-- Tarefas a realizar --
1. Traduza para o inglês esta frase do relato de viagem à Jordânia: "É um país famoso por causa de Petra, mas o que me encantou mesmo foi o deserto, ou melhor, a noite que eu passei no deserto."
2. Transcreva do relato de viagem à Jordânia o trecho que começa em "E é por isso que evito" e vai até "tal bucket list.", inclusive.
3. No relato de viagem à Jordânia, quanto custou o tour que a Gail indicou?

Sempre fui fascinada pelo Oriente Médio. História era minha disciplina favorita na escola (junto com Geografia). E embora eu não tenha ascendência nenhuma por aquelas bandas, a região me intriga. E foi exatamente por isso que eu tentei incluir uma parte do Oriente Médio no meu roteiro (uma parte que eu considerava segura para viajar sozinha). Errei, mas tudo bem. Da vida a gente leva as lições. Aprendi a minha!
E cheguei na Jordânia, que de fato é um oásis de tranquilidade no meio do turbulento Oriente Médio. É um país famoso por causa de Petra, mas o que me encantou mesmo foi o deserto, ou melhor, a noite que eu passei no deserto.
Não sou do tipo que acampa. Para não dizer que nunca acampei, acampei uma vez na Ilha de Tavira, Portugal. E embora tenha sido uma experiência divertida, foi cheia de perrengues. Na verdade, eu tenho pânico, verdadeiro horror a dois tipos de bichos: lagartixa e sapo.
Passo mal, mas muito mal só de ver. Começo a tremer, saio gritando. É um horror! E confesso que é por isso que sempre que posso evito “as temporadas nas praias brasileiras” exatamente por causa dos sapos e das lagartixas.
E é por isso que evito acampar também, mas mesmo sem saber se eles estariam presentes no deserto (felizmente não vi e não entendo muito de habitat natural dos bichos), eu decidi que acampar no deserto de Wadi Rum era algo que eu tinha que riscar da minha listinha de coisas a fazer antes de morrer, a tal bucket list.
Voltando ao deserto. Eu juro por Deus (ou Alá) que entendi que o ônibus para Wadi Rum era às 06:30 hs da manhã. Cheguei na recepção do hotel às 06:25 hs e fui informada que meu ônibus tinha acabado de partir, pois o horário dele era 06:20 hs. Mas, a Gail (dona do hotel Sabba que eu fiquei), muito gente boa, ligou para o motorista e o cara parou no meio da estrada e ela me levou até ele. Já tinha comprado um tour que incluia 6 horas de passeio num 4×4, 3 refeições e o acampamento no deserto. Me falaram do tour do hotel Cleopetra, mas eu não consegui achar esse hotel, então peguei o tour que a Gail me indicou e que custou 50JD (para quem não sabe 1 JD vale o mesmo que 1 libra). Novamente, preços abusivos, mas fazer o que? O ônibus para Wadi Rum custa 5JD e vou contar a história do cobrador desse ônibus em breve.

-- Dados fornecidos --

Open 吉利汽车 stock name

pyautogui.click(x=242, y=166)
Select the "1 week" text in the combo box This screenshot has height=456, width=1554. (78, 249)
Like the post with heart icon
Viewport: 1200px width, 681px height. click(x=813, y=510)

---

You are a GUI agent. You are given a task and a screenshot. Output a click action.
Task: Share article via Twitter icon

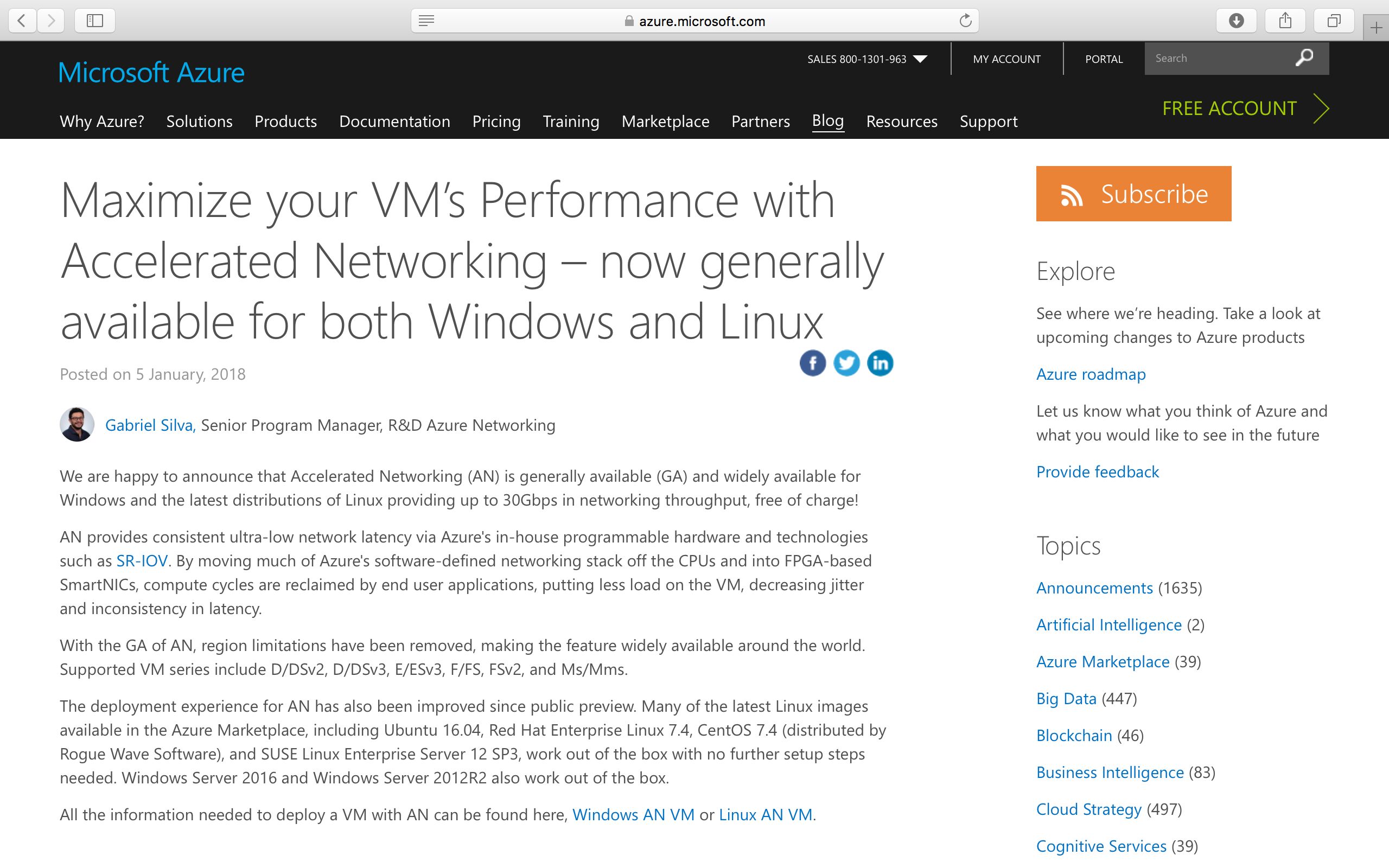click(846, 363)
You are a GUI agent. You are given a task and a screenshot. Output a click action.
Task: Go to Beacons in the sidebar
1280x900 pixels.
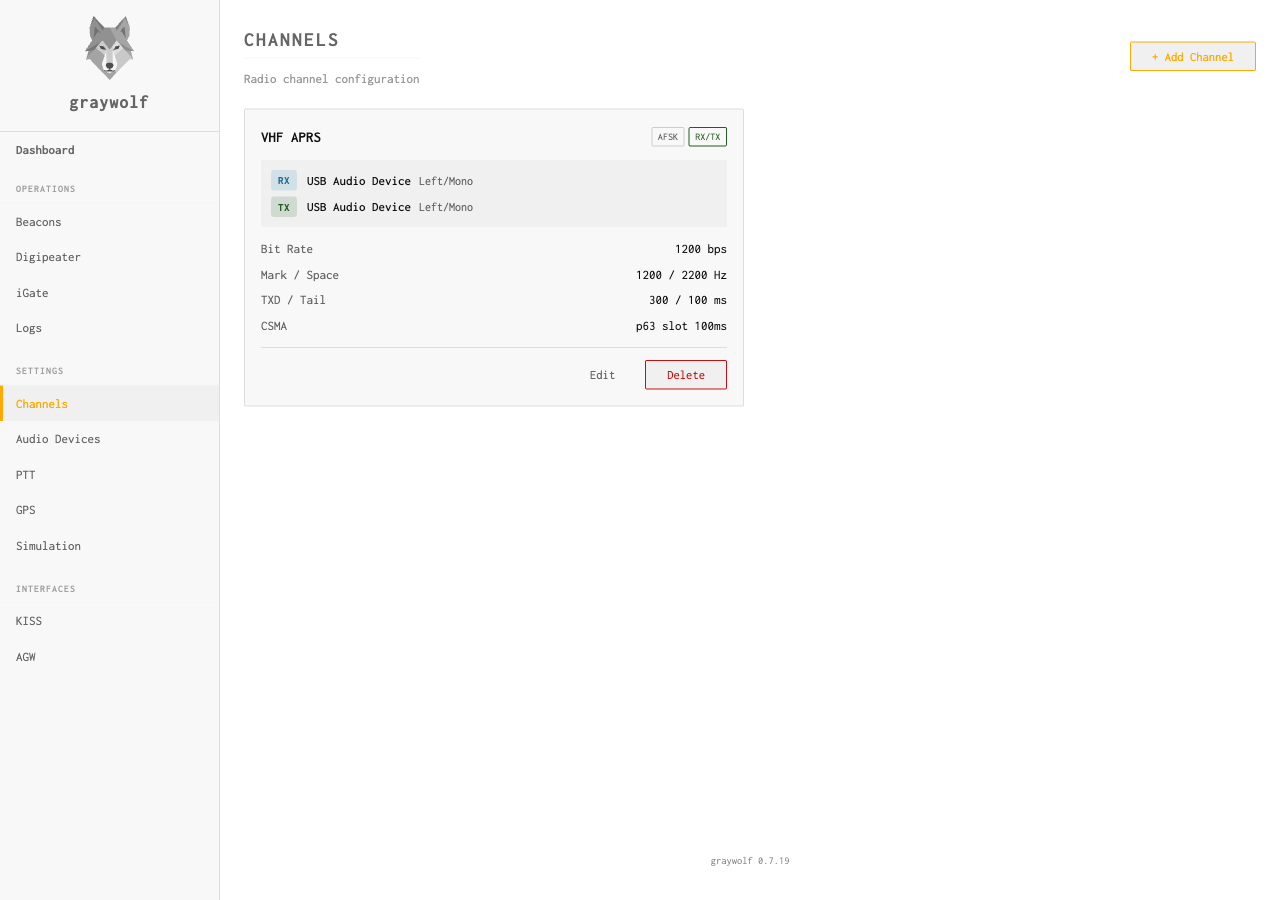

-- Respostas escritas --
1. It is a country famous for Petra, but what really enchanted me was the desert, or rather, the night I spent in the desert.

2.
E é por isso que evito acampar também, mas mesmo sem saber se eles estariam presentes no deserto (felizmente não vi e não entendo muito de habitat natural dos bichos), eu decidi que acampar no deserto de Wadi Rum era algo que eu tinha que riscar da minha listinha de coisas a fazer antes de morrer, a tal bucket list.

3. Custou 50 JD.